= WRITTEN REQUEST =
Which lines in the data below contain the string "width"? List each of them in full, and treat uppercase and lowercase as different.
+++ SOURCE RECORDS
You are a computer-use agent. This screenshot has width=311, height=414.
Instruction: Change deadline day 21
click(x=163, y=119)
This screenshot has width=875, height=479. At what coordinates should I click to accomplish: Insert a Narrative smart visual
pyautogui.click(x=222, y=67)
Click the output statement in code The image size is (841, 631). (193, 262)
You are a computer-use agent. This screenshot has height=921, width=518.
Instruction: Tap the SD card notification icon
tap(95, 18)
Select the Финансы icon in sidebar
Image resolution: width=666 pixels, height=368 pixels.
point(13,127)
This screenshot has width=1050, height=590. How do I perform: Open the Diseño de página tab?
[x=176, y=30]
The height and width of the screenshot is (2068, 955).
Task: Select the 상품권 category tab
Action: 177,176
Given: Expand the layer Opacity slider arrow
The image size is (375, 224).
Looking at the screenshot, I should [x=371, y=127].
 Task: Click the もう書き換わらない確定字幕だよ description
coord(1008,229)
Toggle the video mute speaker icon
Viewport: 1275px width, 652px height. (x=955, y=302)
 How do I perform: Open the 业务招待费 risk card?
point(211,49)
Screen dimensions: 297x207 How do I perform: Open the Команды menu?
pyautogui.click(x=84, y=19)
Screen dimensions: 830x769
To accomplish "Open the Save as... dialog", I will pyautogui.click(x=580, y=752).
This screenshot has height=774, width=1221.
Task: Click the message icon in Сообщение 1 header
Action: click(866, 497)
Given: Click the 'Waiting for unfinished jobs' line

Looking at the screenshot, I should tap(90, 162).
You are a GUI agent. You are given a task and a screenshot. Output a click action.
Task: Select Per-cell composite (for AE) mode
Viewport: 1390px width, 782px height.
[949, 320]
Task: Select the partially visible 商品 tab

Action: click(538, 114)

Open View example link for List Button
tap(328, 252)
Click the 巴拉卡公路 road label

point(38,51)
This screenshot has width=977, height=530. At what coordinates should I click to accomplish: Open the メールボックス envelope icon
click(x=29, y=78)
++++++
= EXPECTED ANSWER =
You are a computer-use agent. This screenshot has width=311, height=414.
This screenshot has width=875, height=479. At what coordinates should I click to accomplish: Insert a Narrative smart visual
You are a computer-use agent. This screenshot has height=921, width=518.
Image resolution: width=666 pixels, height=368 pixels.
This screenshot has width=1050, height=590. How do I perform: Open the Diseño de página tab?
The height and width of the screenshot is (2068, 955).
Viewport: 1275px width, 652px height. (x=955, y=302)
This screenshot has height=774, width=1221.
Viewport: 1390px width, 782px height.
This screenshot has width=977, height=530. At what coordinates should I click to accomplish: Open the メールボックス envelope icon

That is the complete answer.